Finding minimum \(d\), substitute \(v = d/2\) (since it gives the smallest product for a given sum):\[f = \left( \frac{d/2 \cdot d/2}{d} \right)\]Therefore, \[d = 4f\].

Key concepts

Converging Lens

A converging lens is a transparent optical device that bends light rays towards each other as they pass through it. This type of lens is thicker at the center than at the edges. Converging lenses are crucial in various optical applications like cameras and eyeglasses because they can focus light to form clear images.
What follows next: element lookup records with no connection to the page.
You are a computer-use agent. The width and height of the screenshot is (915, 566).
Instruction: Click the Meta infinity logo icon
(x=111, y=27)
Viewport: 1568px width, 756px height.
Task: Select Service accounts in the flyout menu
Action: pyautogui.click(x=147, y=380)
When parallel rays of light hit a converging lens, they get refracted in such a way that they meet at a point called the focus. This behavior is highly useful in focusing images on specific planes, such as a screen or sensor, which we often encounter in practical scenarios.

Focal Length

The focal length of a lens is the distance from the lens to the focus, where the refracted light rays meet. The value of the focal length determines how strongly the lens converges or diverges light.

For a converging lens, the focal length is positive and is an essential parameter in the lens formula: \[\frac{1}{f} = \frac{1}{u} + \frac{1}{v}\]where \(f\) is the focal length. The focal length directly impacts where the image appears in relation to the lens, whether it's close or far on the other side of the lens.

Object Distance

The object distance is the distance from the object to the lens. It's a critical component in the lens formula as it helps determine the location of the formed image.

Given the equation:\[\frac{1}{f} = \frac{1}{u} + \frac{1}{v}\]we can see that object distance, represented by \(u\), plays a fundamental role in whether the image will form on the screen or not. In practical scenarios, altering the object distance while keeping the focal length constant can help bring the image into proper focus.

Image Distance

Image distance refers to the distance between the lens and the image it forms. Like object distance, it is a crucial part of the lens formula.

• When the image distance \(v\) is positive, it indicates a real image formed on the opposite side of the object.
• Real images can be projected onto a screen, which is common when using converging lenses.

The calculation of the image distance becomes particularly important in determining how far the screen should be placed, allowing for clear, focused images. In the solution above, rearranging the lens formula provides insights into achieving the minimum required distance \(d\), which is key to ensuring the image is in focus on the screen.